LONG BEACH – A Long Beach jury returned a first-degree murder conviction today against a 27-year-old man in connection with the 2006 fatal shooting of off-duty Sheriff’s Deputy Maria Cecilia Rosa. The trial now moves into the penalty phase since the District Attorney’s office is seeking the death penalty.

The jury deliberated nearly a week before convicting Frank Christopher Gonzalez of the murder and finding true the special circumstance of murder during an attempted robbery. The jury also convicted Gonzalez of attempted robbery and found true allegations that he personally used a handgun to kill the deputy.

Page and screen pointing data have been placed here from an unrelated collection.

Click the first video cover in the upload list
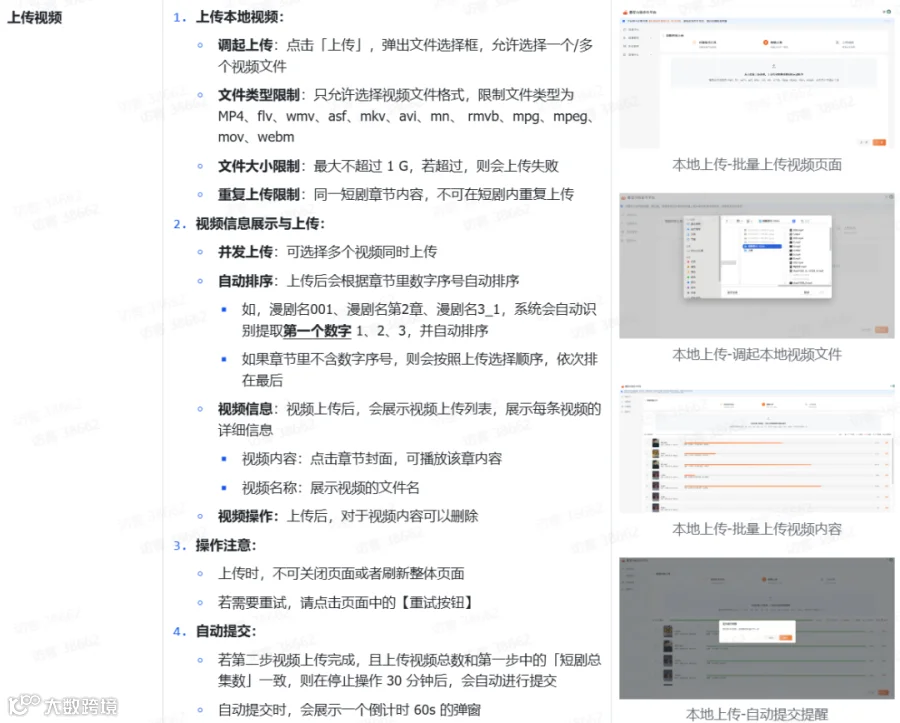900x723 pixels. (x=655, y=443)
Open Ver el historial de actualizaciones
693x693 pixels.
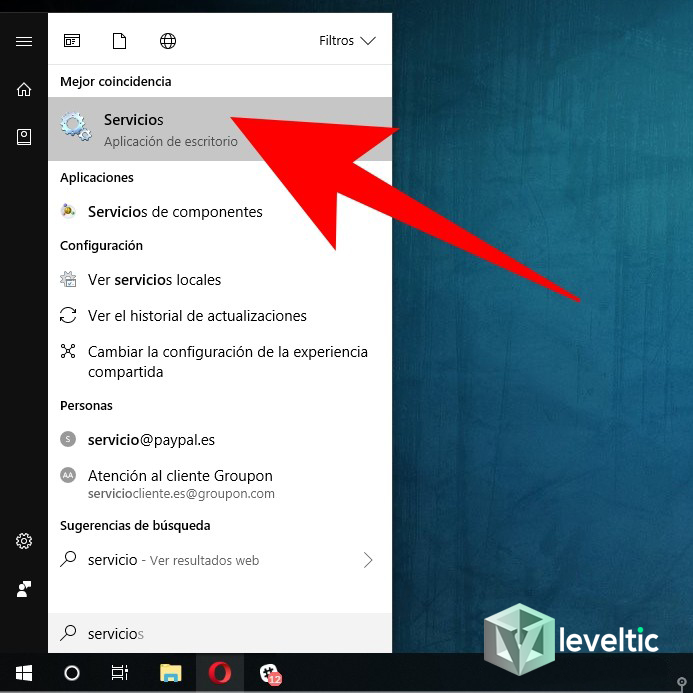click(x=197, y=316)

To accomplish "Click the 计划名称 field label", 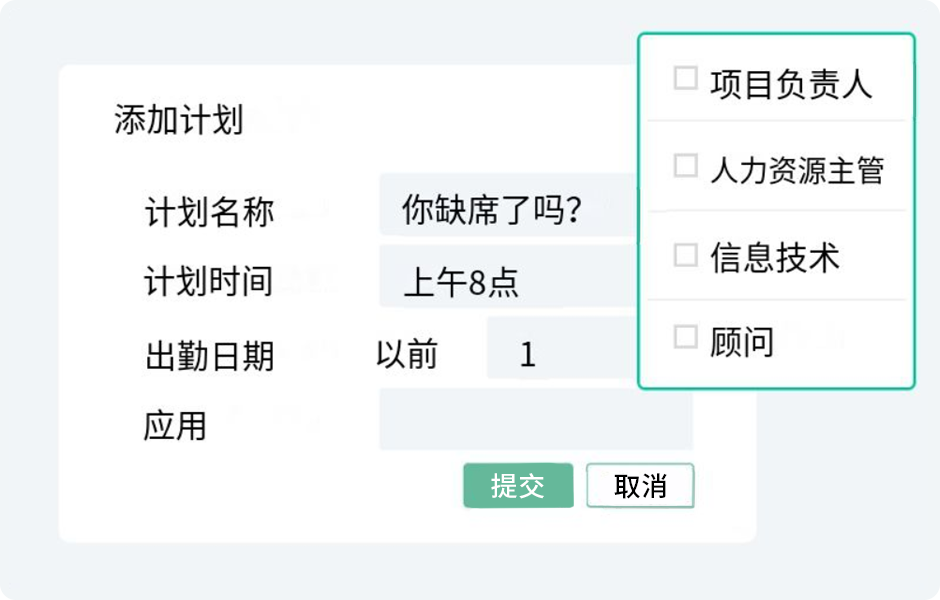I will pyautogui.click(x=209, y=212).
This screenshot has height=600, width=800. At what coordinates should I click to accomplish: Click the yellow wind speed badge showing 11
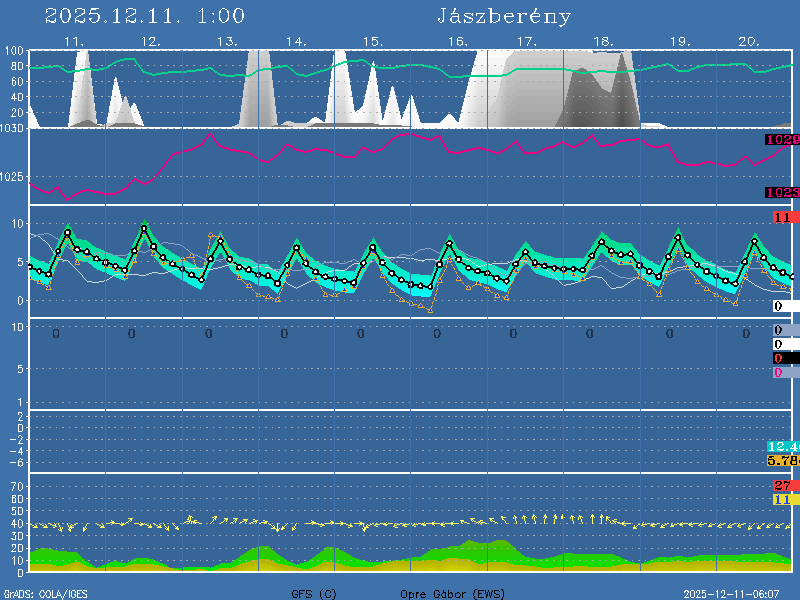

Deputy District Attorney Patrick Connolly, who is prosecuting the case with Deputy District Attorney Karen Thorp, said the penalty phase of the trial begins on Friday in the Long Beach court of Judge Joan Comparet-Cassani.

Gonzalez, who prosecutors argued fired the fatal shot from a .22-caliber handgun, is the second man convicted. Last December, another jury in Judge Comparet-Cassani’s court convicted 21-year-old Justin Ashley Flint of first-degree murder and attempted robbery, along with allegations that a principal in the crime was armed. That jury found the special circumstance not true, however, and in January, Flint was sentenced to 29 years to life in prison.

Deputy Rosa, 30, was killed on March 28, 2006, when she walked out of a friend’s home in Long Beach. It was a few minutes before 6 a.m. and the deputy was on her way to work at the Inmate Reception Center at Men’s Central Jail in Los Angeles.

Prosecutors said she walked to her car in the driveway and opened the trunk. As she did, the defendants – both on bicycles – rode up and confronted her.

The deputy tried to draw her service weapon, but instead was shot to death, prosecutors said. They said she was shot twice and died within minutes, despite attempts by good Samaritans and paramedics to revive her.

A break in the case for Long Beach police investigators came after DNA found on the handlebar grip of a bicycle left at the scene eventually led to Gonzalez and Flint. Both men by this time were in state prison on convictions of other crimes. They were charged in September 2006.